Sport

GKS Tychy 12 – 1 GKS Jachym Tychy

W radosnym nastroju i atmosferze wzajemnego zrozumienia, a przede wszystkim na jedynym na Śląsku boisku z podgrzewaną sztuczną murawą w Tychach. Tak rozpoczęli bratobójczy pojedynek piłkarze II ligowego GKSu Tychy i futsaliści ekstraklasowego GKS-u Jachym Tychy. W tym starciu pojęcie ekstraklasa mogło jednak nieco mylić. II ligowcy w dziecinny sposób ogrywali piłkarzy halowych. Do przerwy wynik brzmiał … 10:0 dla podopiecznych Mirosława Smyły.

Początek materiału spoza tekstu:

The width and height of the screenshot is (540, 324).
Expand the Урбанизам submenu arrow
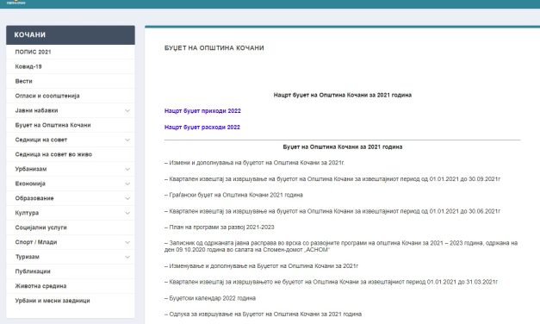click(127, 169)
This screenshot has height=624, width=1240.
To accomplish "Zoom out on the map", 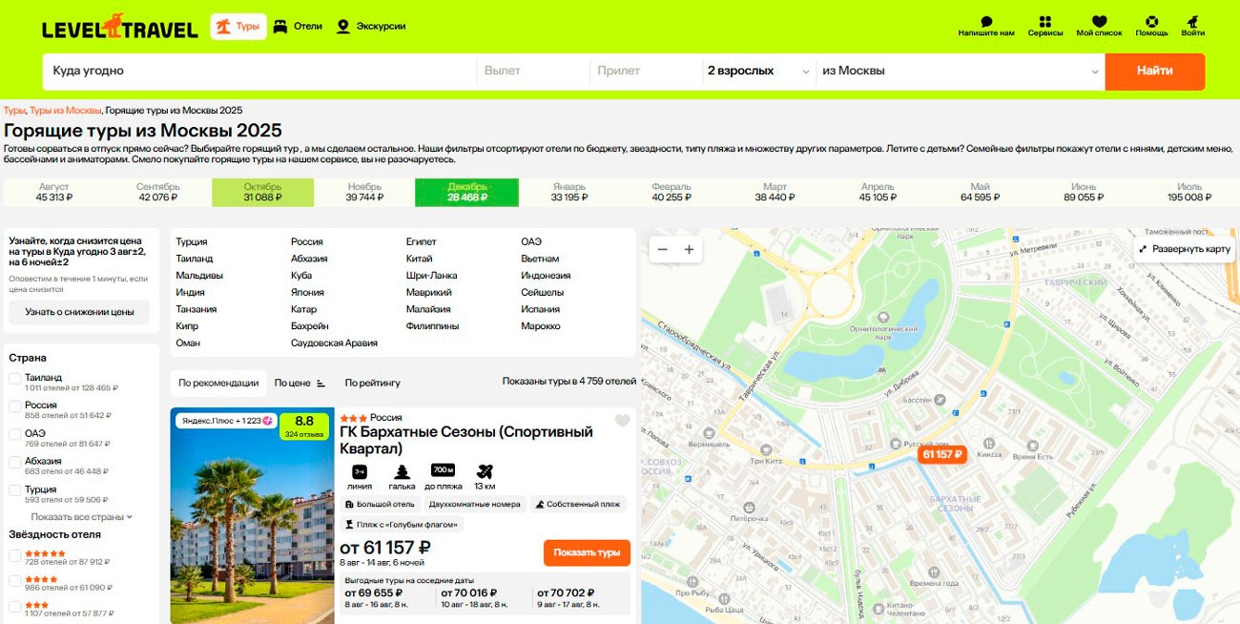I will [662, 250].
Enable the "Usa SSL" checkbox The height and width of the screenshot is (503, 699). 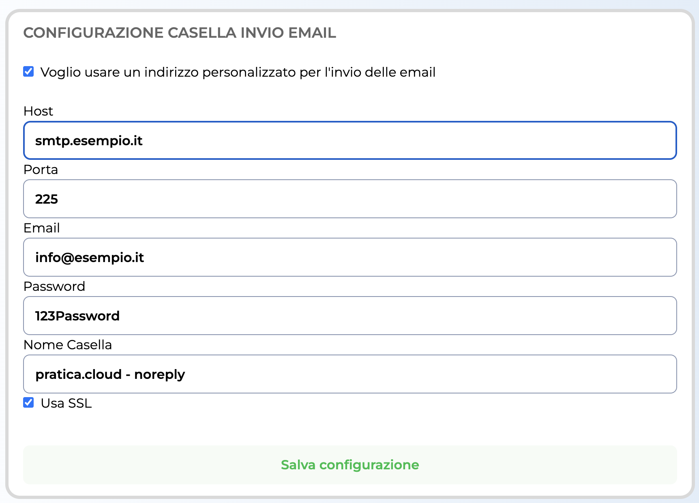pyautogui.click(x=28, y=403)
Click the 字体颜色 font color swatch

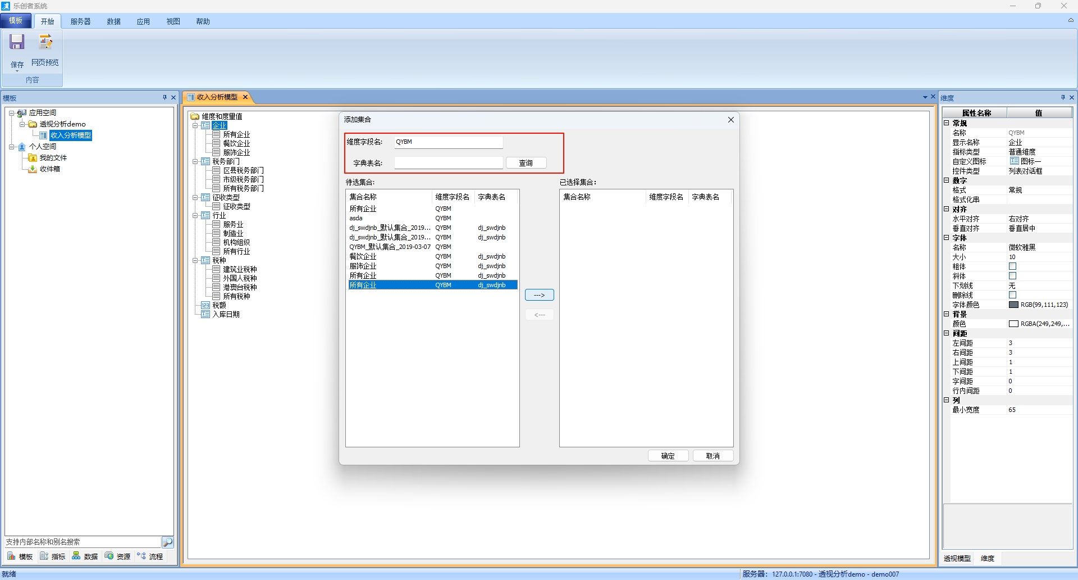click(1013, 305)
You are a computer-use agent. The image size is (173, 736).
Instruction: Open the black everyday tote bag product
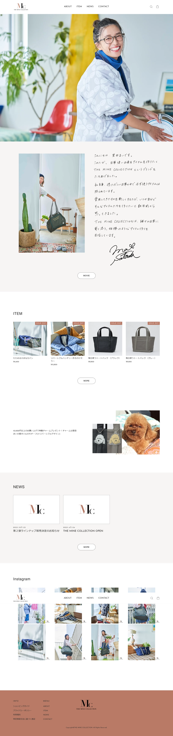105,342
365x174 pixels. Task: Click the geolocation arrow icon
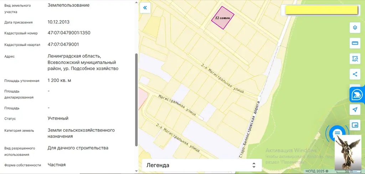[x=355, y=110]
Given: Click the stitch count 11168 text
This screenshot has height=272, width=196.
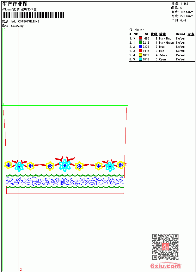Looking at the screenshot, I should [x=184, y=4].
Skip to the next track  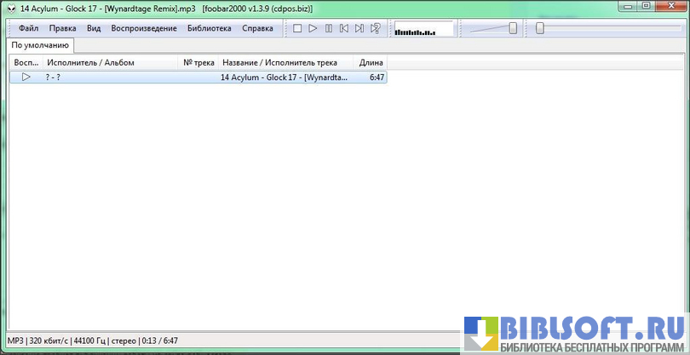click(359, 28)
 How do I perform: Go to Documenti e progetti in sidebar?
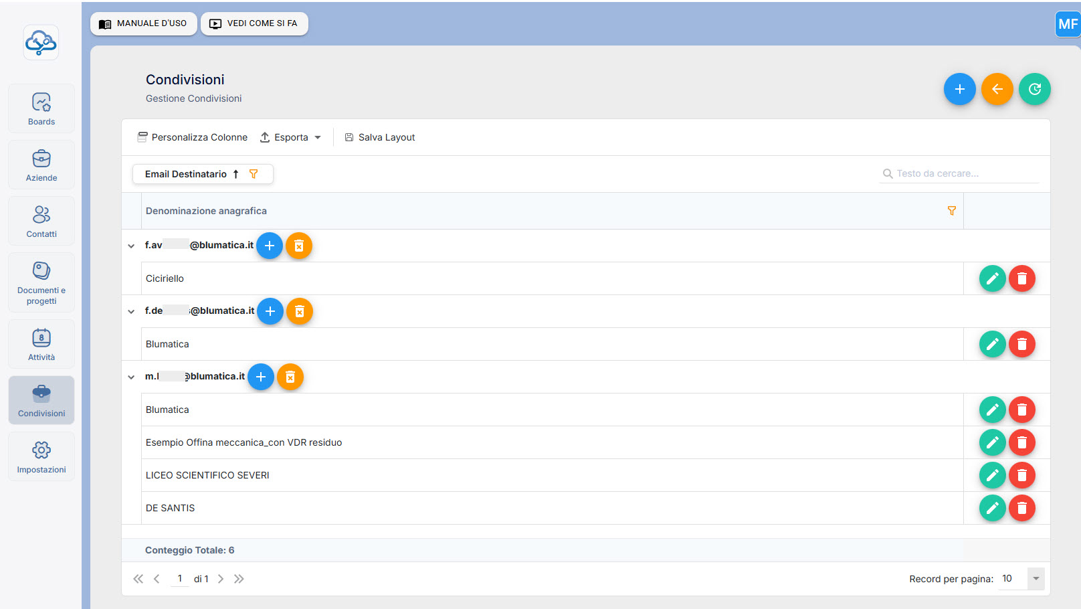coord(41,282)
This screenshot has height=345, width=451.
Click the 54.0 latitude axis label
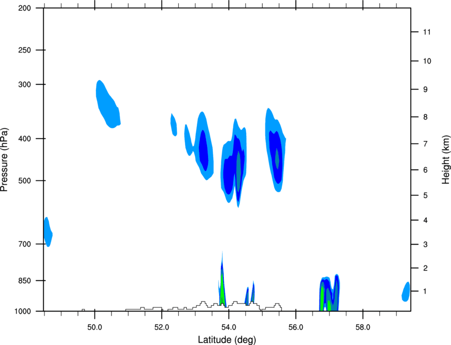coord(229,327)
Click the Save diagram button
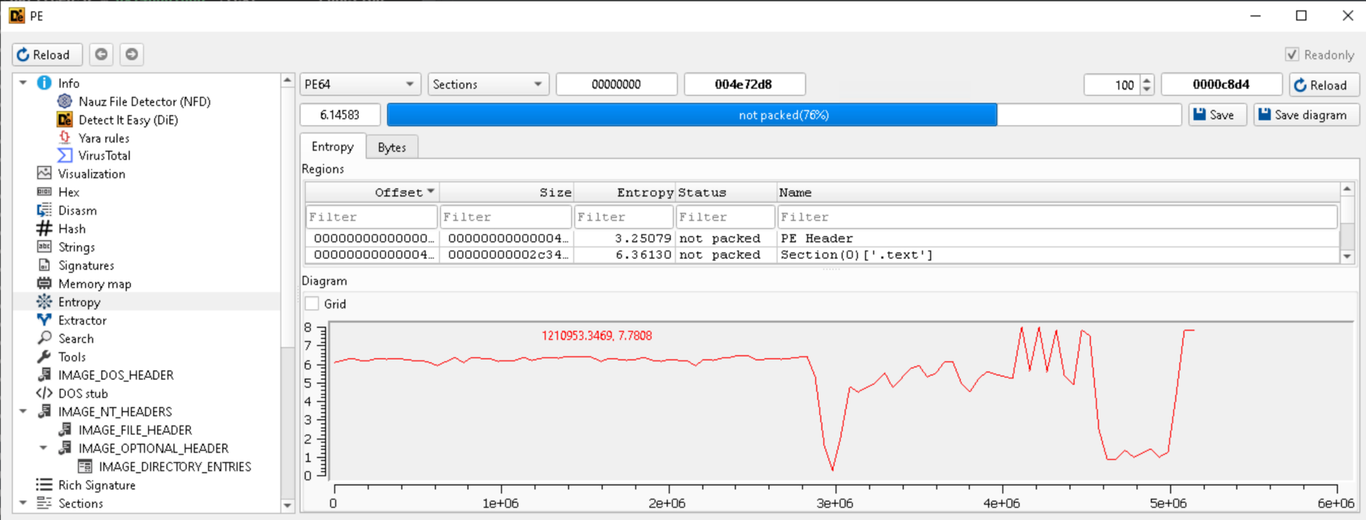Screen dimensions: 1366x520 point(1307,115)
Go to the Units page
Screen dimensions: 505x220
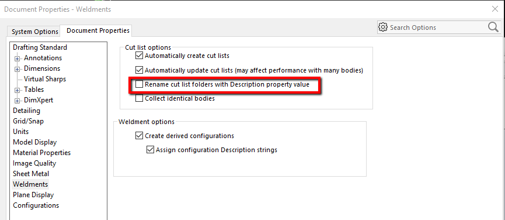coord(20,132)
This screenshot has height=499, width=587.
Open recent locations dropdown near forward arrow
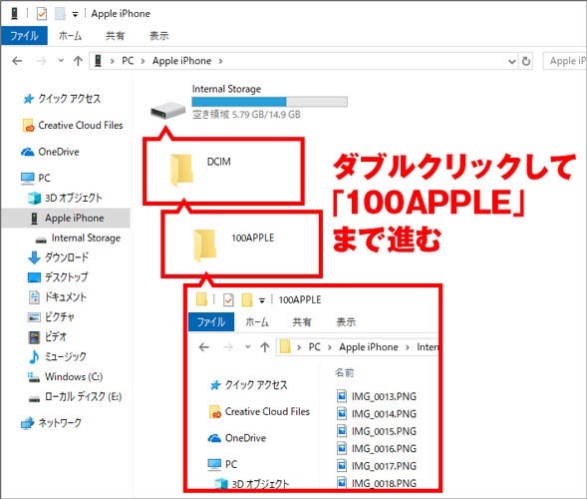point(61,60)
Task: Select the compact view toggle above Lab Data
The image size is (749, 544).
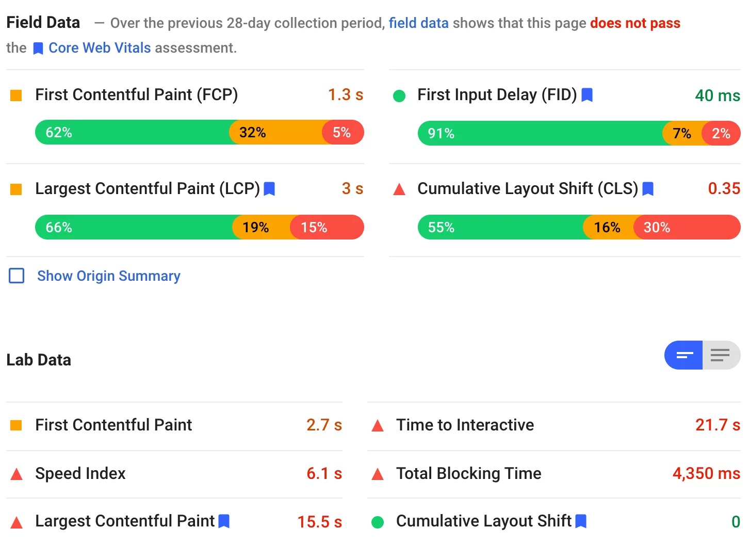Action: click(683, 355)

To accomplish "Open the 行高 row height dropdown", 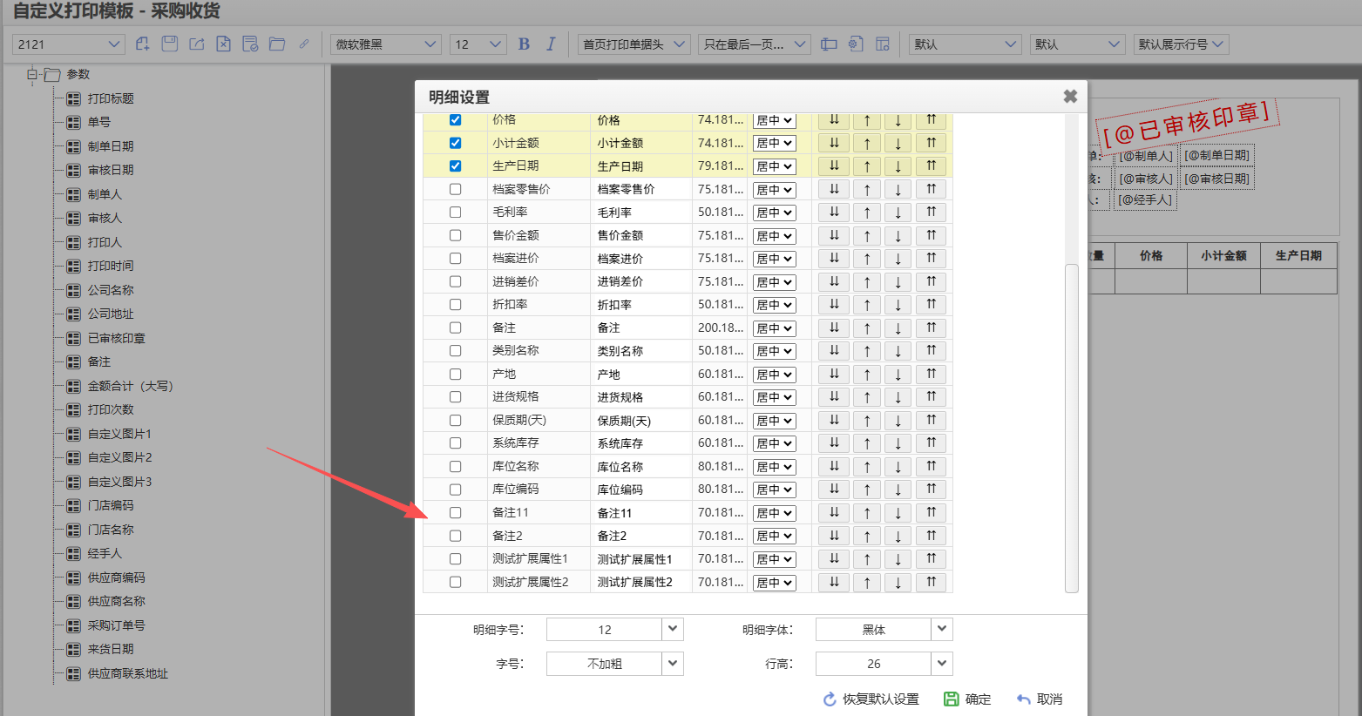I will coord(941,664).
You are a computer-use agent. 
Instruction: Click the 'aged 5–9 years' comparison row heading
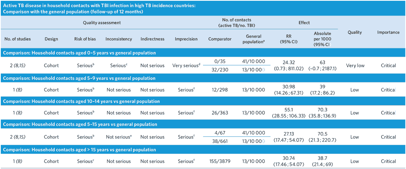click(x=79, y=79)
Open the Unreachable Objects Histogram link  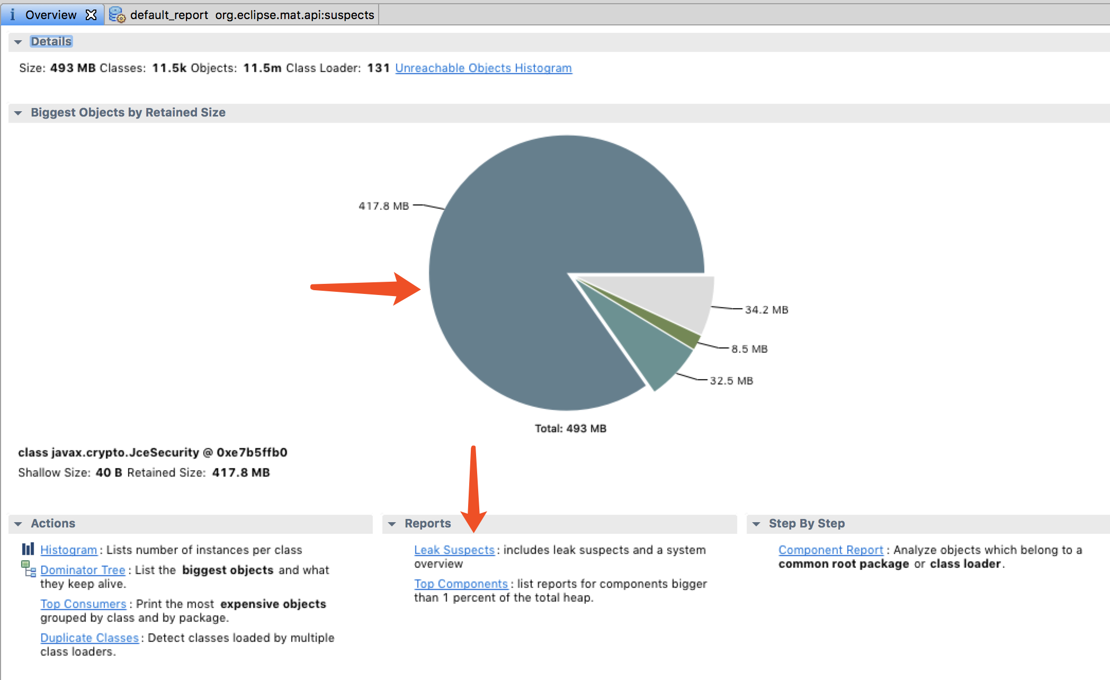[x=483, y=68]
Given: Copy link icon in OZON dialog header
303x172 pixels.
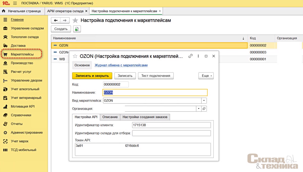Looking at the screenshot, I should (x=191, y=56).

Założenia trenera były takie dość dziwne. Mówił, żeby w I połowie nie traktować tego meczu poważnie, raczej żeby się bawić z kolegami z dużego boiska. Strzelili nam 10 goli w pierwszej połowie. Za to w drugiej obraz gry całkiem się zmienił. Graliśmy normalnie- nie skończyło się 20:0 (śmiech). Pierwszą połowę potraktowaliśmy lekko śmiesznie, drugą zaczęliśmy grać, ale przepaść była– z pokorą przyznaje Michał Słonina

Przepaść była, choć w drugiej połowie nie tak ogromna. Piękne honorowe trafienie dla piłkarzy halowych zaliczył Michał Słonina. Futsalistów dwukrotnie dobił Łukasz Wesecki ustalając wynik spotkania na 12:1 dla piłkarzy II ligowca. Napastnik GKSu zdobył w tym spotkaniu 7 bramek.

To są nasi znajomi, gramy pod jednym szyldem GKS-u Tychy. Pożyteczny sparing, potraktowaliśmy go poważnie- tak jak każdą grę powinniśmy i nie było zmiłuj się. Ćwiczymy różne zagrania, coraz bliżej liga, aura jaka jest to widać, dlatego cieszymy się z tego sparingu– podkreśla Łukasz Wesecki.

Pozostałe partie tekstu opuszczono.